SOMETIMES LIFE PUSHES YOU DOWN. It kicks you, spits on you, and leaves you in the dirt. But you always have to stand up again. I walked out of the audition to the orchestra with terror. Did it go well? Did I make a huge mistake? What if I failed? Not just me, but my teacher and parents would be disappointed. I was anxious for the days following, until my mother told me the thing that I, to my bone, did not want to hear. I would not be able to go to the music festival. My mind was swirling with thoughts of defeat and discouragement. All of those hours of practice, gone down the drain, useless. My hard work dissipated with nothing to show for it. For a while after that, I was stuck on what had happened, unwilling to move on. But I slowly began to realize that this kind of failure is what I needed. I was too used to easy success. I had never pushed myself far before. I decided that I would no longer take victories for granted, and I had to work hard to achieve my goals. I began to practice more often and more diligently. And throughout all parts of my life I improved and challenged myself.

LIFE IS NOTHING WITHOUT SETBACKS. And with this failure, I had to learn to improve. No one can succeed on the first try every time. Not on the second, and not the third. But if I could keep going, I knew that it would all be worth it. At first I was crushed, utterly speechless in the face of failure. I thought there was no way to get back all the work and time I spent. Through this, however, I learned that all of it was worth it. Even if I didn’t make it this year, there was always the next. Even if I was pushed down now, I had to get up and keep going. All the hours I had thought I wasted, I learned good technique and practice. This rejection wasn’t the end of my music journey, it was only the beginning. I live with the idea throughout my life, that life is nothing without setbacks. And when I am lazy, and slacking around the house, I feel great in the short term, but I slowly begin to feel the consequences of inactivity. I begin to feel unfulfilled, and unmotivated. When I am in the lowest parts of my life, I know that if I lay in defeat, it will seep into my life, and only continue the downward spiral. The longer you wait to overcome your loss, the less you will want to. If you are complacent in defeat, you will never overcome it. Believing in yourself, even if life tells you otherwise, is the most important thing of all.
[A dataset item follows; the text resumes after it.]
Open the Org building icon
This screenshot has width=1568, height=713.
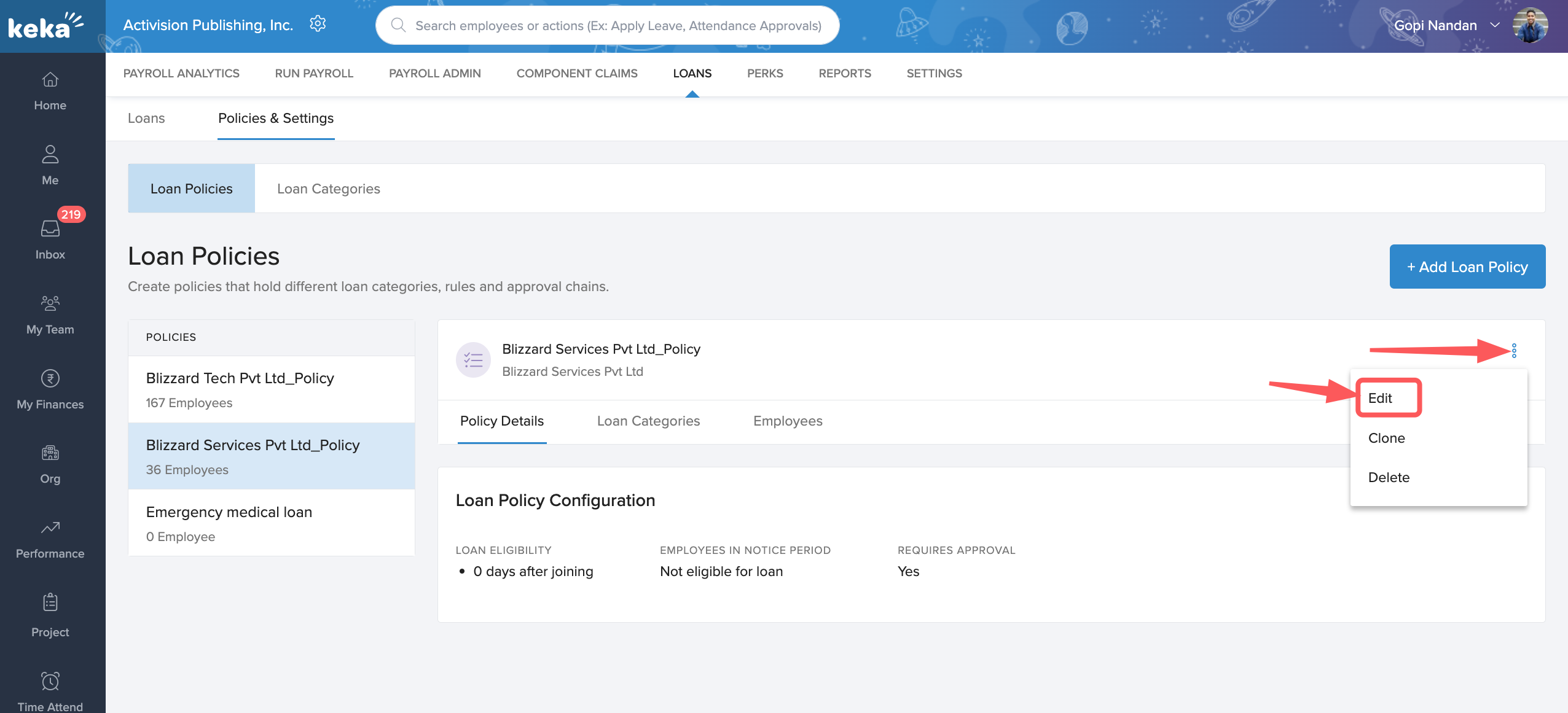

CONFIDENCE IS NECESSARY TO SUCCESS. I had to believe in myself in order to move on. Without courage, you will not move forward, like a train without fuel. You will need to keep going, even if you are only running on fumes of a distant hope. At some times in my life I felt unmotivated and depressed. But a small, distant thought kept me rolling along. A thought that read, “I will be happy soon.” At times when I am feeling down, I remind myself that I won’t gain anything by laying around. If you don’t think you can do it, you won’t. If a commander doesn’t think he can lead his men, he can’t. But if you believe, faith can be stronger than what is keeping you down. I had been knocked down. And I doubted myself. But I convinced myself that I would be able to stand up again, so I did. I turned the doubt that was killing me into confidence that I used to improve. Through that I was able to get back on track. Knowing that I could keep going, kept me going.
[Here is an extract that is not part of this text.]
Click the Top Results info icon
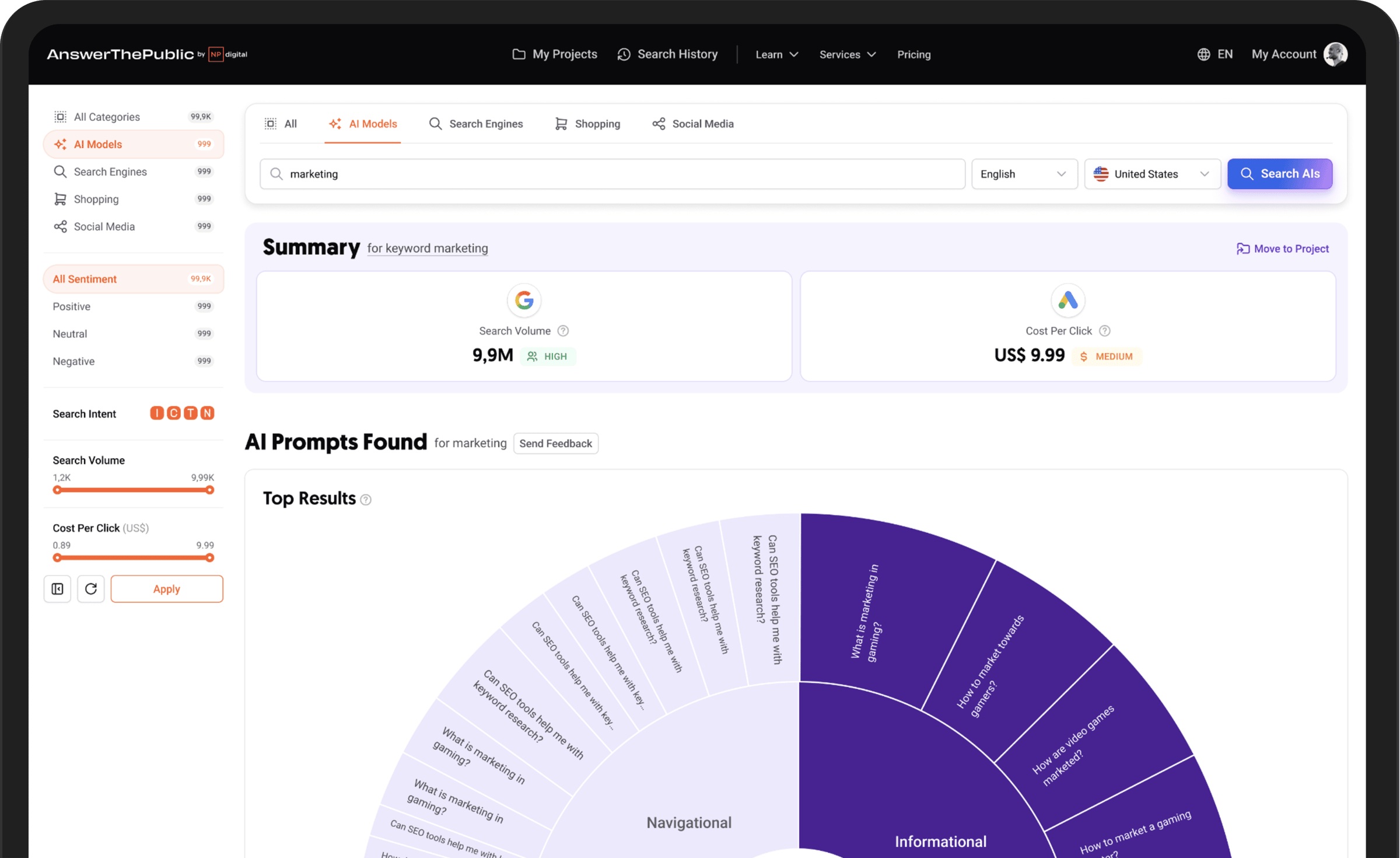(x=366, y=500)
YOU WILL ACHIEVE NOTHING YOU DON’T CARE ABOUT. If I hadn’t cared about making it in, then I would never have improved. In order to get better, I had to actually care about it. Setting goals and working towards them is crucial towards success. After the rejection, I was sitting in my room, thinking about what I could have done better. I began to see the ways I had messed up, and I remembered some sloppy mistakes and incorrect tempos in my audition. I realized that I was not perfect, but I was making progress. I knew that even though I had been rejected this time, as long as I kept improving, then next time I could make it. Throughout my life, I kept improving, knowing that I could do anything as long as I gave a damn. Little things, like late homeworks, or times where instead of being lazy practicing or studying, I began to care more about. If you didn’t care about anything, you would live like a mindless robotic drone, no goals or anything productive to do. Knowing why you do things is essential to life. Simple things like reading sharpens your brain, just like how scraping a knife on a whetstone sharpens it. Just the act of knowing why and wanting to do something productive will influence your mind to take action. Caring to complete something is the only way you can do it.

THE NEXT YEAR, I tried again. I used the skills I had learned and the techniques I had so tirelessly practiced. Not only did I make it in, but I got 1st part for clarinet in the orchestra.

WHEN YOU ARE OLDER, looking back on your life, do you want to see your old self as lazy? Do you wish you had spent more time on short form brain rot? Or do you want to look back on the bigger picture and be glad you worked hard? Hard work is the only thing that matters. Even if you don’t know what you are working towards.